L’homme est dur sur cette côte. Fils maudit de la création, vrai Caïn, pourquoi pardonnerait-il à Abel ? La nature ne lui pardonne pas. La vague l’épargne-t-elle quand, dans les terribles nuits de l’hiver, il va par les écueils attirer le varech flottant qui doit engraisser son champ stérile, et que si souvent le flot apporte l’herbe et emporte l’homme ? L’épargne-t-elle quand il glisse en tremblant sous la pointe du Raz, aux rochers rouges où s’abîme l’enfer de Plogoff, à côté de la baie des Trépassés, où les courants portent les cadavres depuis tant de siècles ? C’est un proverbe breton : « Nul n’a passé le Raz sans mal ou sans frayeur. » Et encore : « Secourez-moi, grand Dieu, à la pointe du Raz, mon vaisseau est si petit, et la mer est si grande[2] ! »

Là, la nature expire, l’humanité devient morne et froide. Nulle poésie, peu de religion ; le christianisme y est d’hier.
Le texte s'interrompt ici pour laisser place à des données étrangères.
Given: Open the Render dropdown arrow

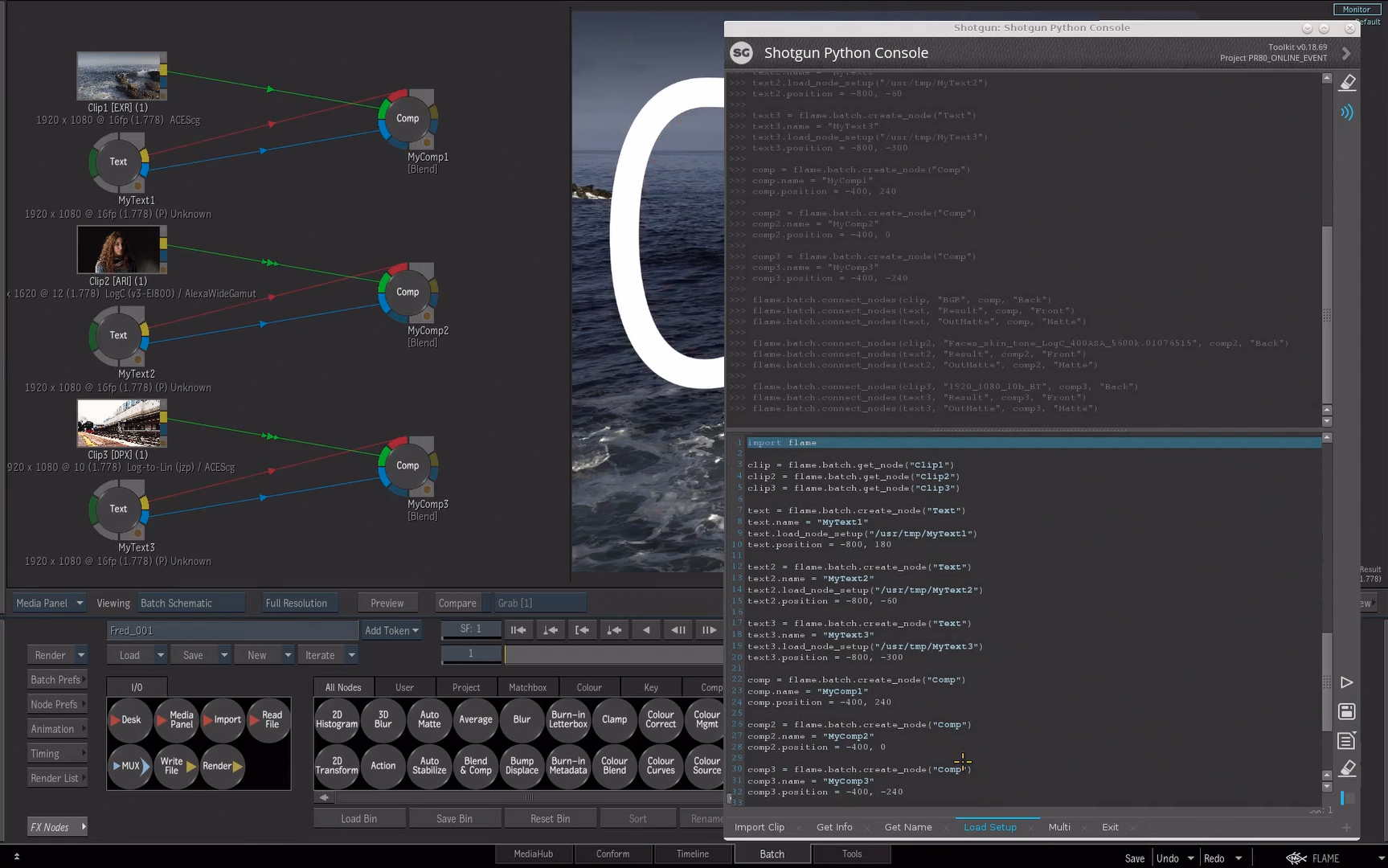Looking at the screenshot, I should [81, 655].
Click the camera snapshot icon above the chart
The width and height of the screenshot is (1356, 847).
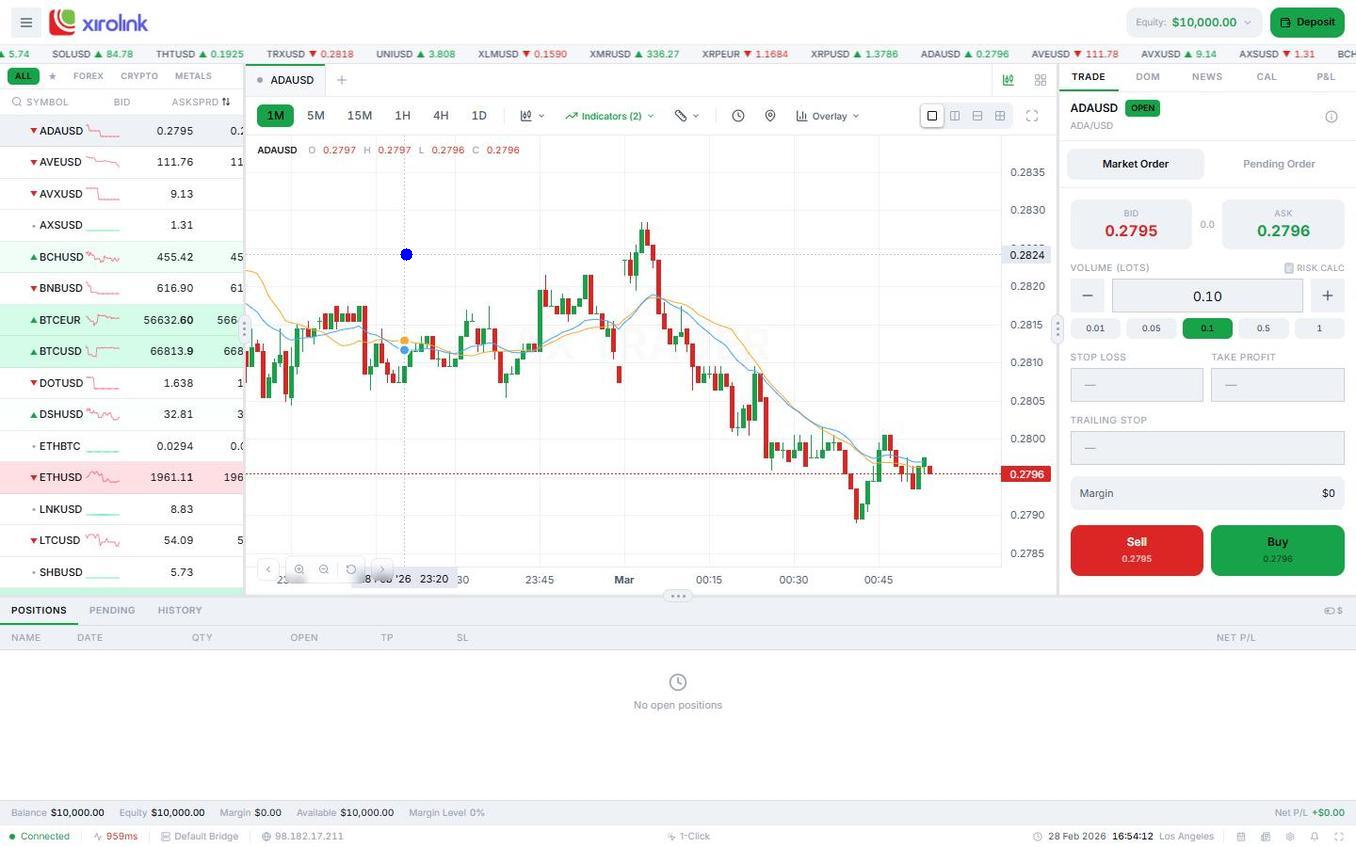coord(1008,79)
Michel Noblet fut l’apôtre de Batz en 1648. Dans les îles de Sein, de Batz, d’Ouessant, les mariages sont tristes et sévères. Les sens y semblent éteints ; plus d’amour, de pudeur, ni de jalousie. Les filles font, sans rougir, les démarches pour leur mariage[3]. La

  1. Je rapporte cette tradition du pays sans la garantir. Il est superflu d’ajouter que la trace de ces mœurs barbares disparaît chaque jour.
  2. Voyage de Cambry.
  3. Ibid. — Dans les Hébrides et autres îles, l’homme prenait la femme à l’essai pour un an ; si elle ne lui convenait pas, il la cédait à un autre. App. 4.